Proches les uns des autres (le mal­heur, comme le bon­heur, unit), ils gar­dent l’espoir en tenant dans leurs bras une gerbe de fleurs, une tortue, une colombe, un chien, ... Les ani­maux ont une bonne part dans ces repré­sen­ta­tions car, dans la ronde répé­ti­tive de ces reliefs dif­fé­rem­ment grou­pés, le monde ani­ma­lier est aussi source de sym­bo­lisme. Fantaisie de l’ima­gi­naire ou réa­lité crue, tels ces éléphants et éléphanteaux, trom­pes en l’air, masses énormes aux cour­bes lour­des, qui jouent en toute légè­reté, inno­cence et liberté.

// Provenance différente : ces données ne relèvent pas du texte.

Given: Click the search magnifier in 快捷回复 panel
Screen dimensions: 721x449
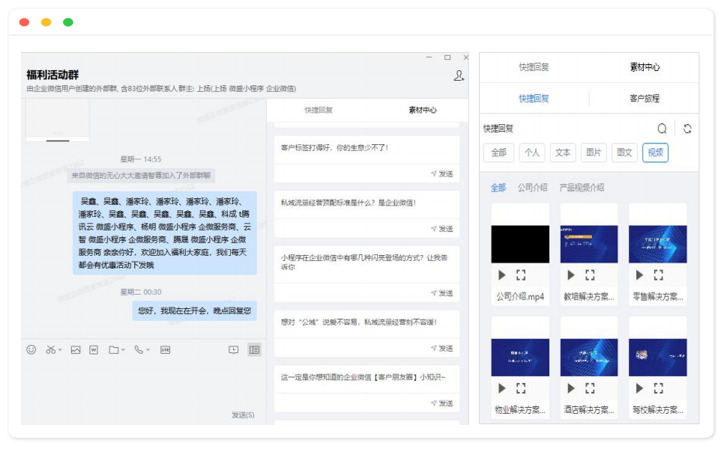Looking at the screenshot, I should coord(662,128).
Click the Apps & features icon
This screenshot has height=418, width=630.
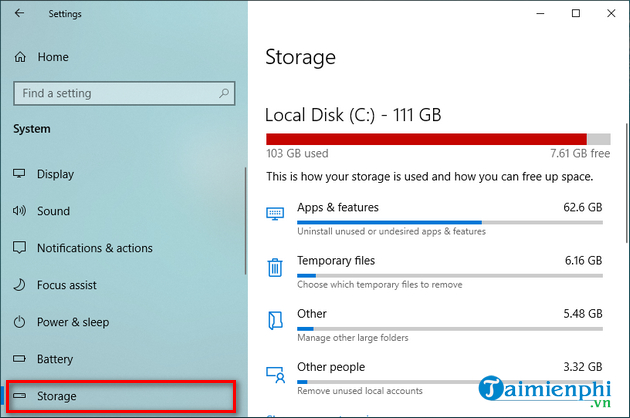tap(275, 214)
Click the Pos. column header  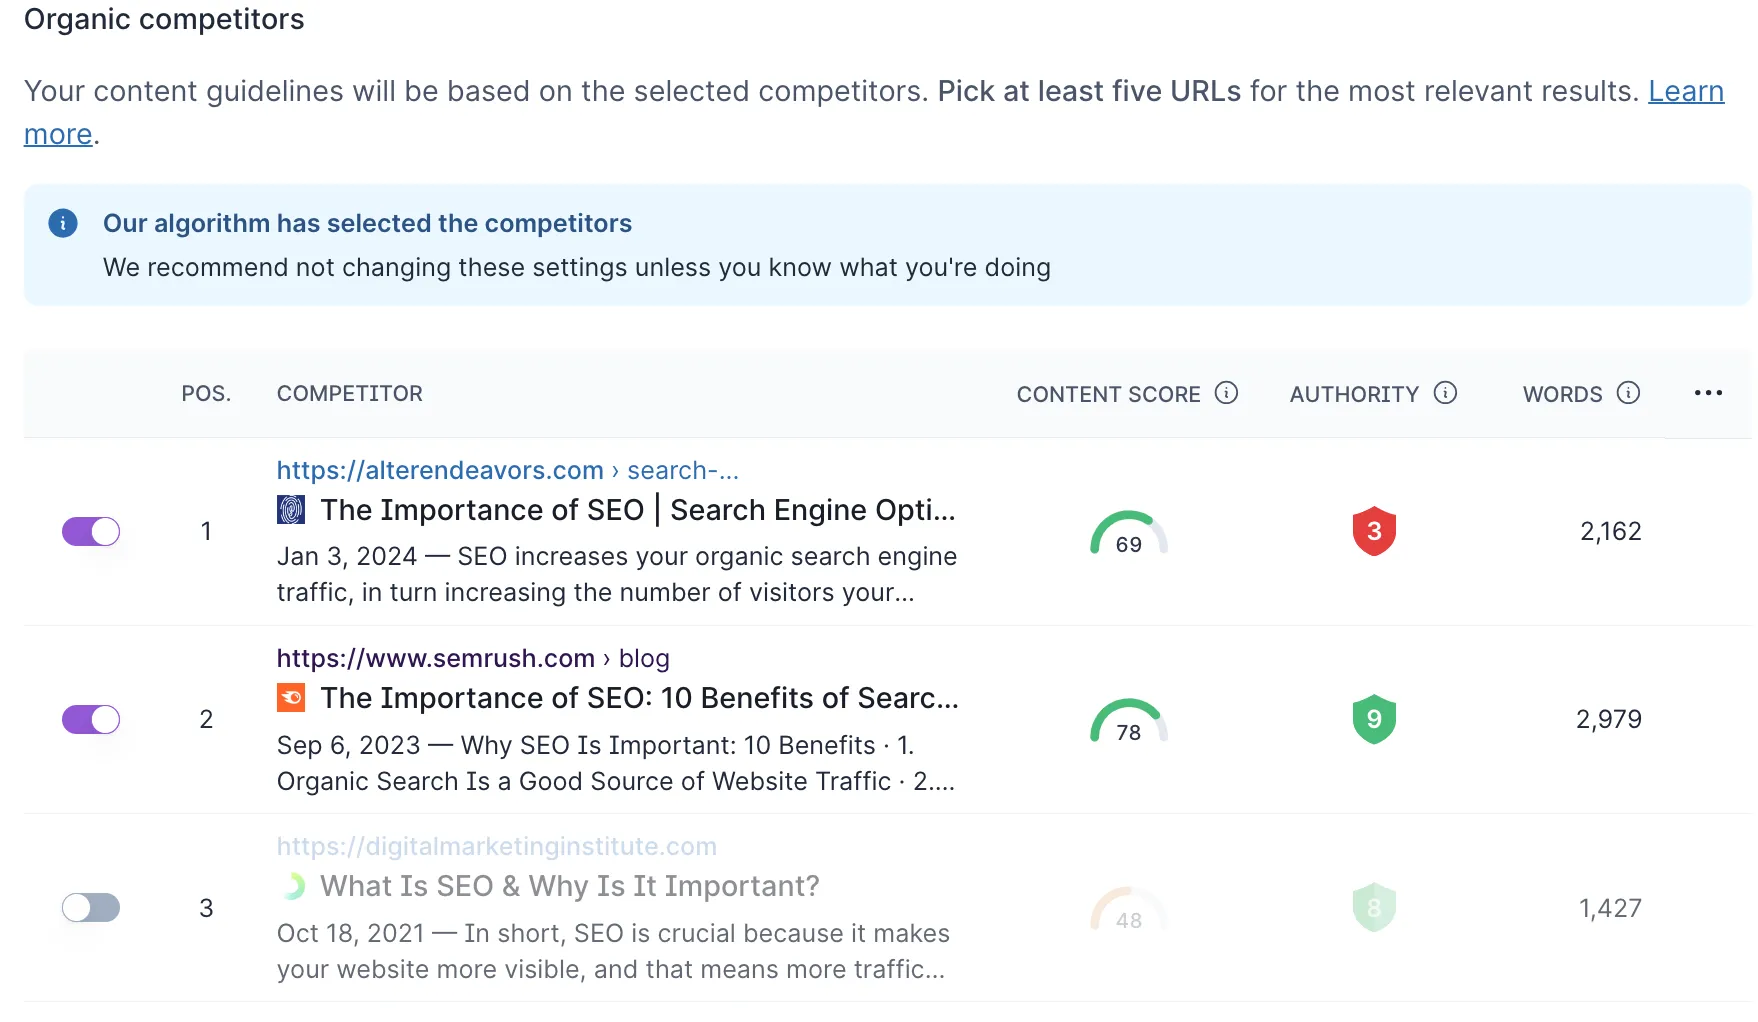(x=206, y=394)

Avec talent, labeur et un sens précis et fin du détail, Fadi Yazigi, au départ pein­tre, érige en fan­tas­sin de la démo­cra­tie l’art au niveau de témoi­gnage. Témoignage empreint tout à la fois d’une cer­taine fraî­cheur, d’un cer­tain parti pris pour la vie et, bien entendu, d’une indé­nia­ble gra­vité, à la dimen­sion d’un envi­ron­ne­ment trou­ble et trou­blant.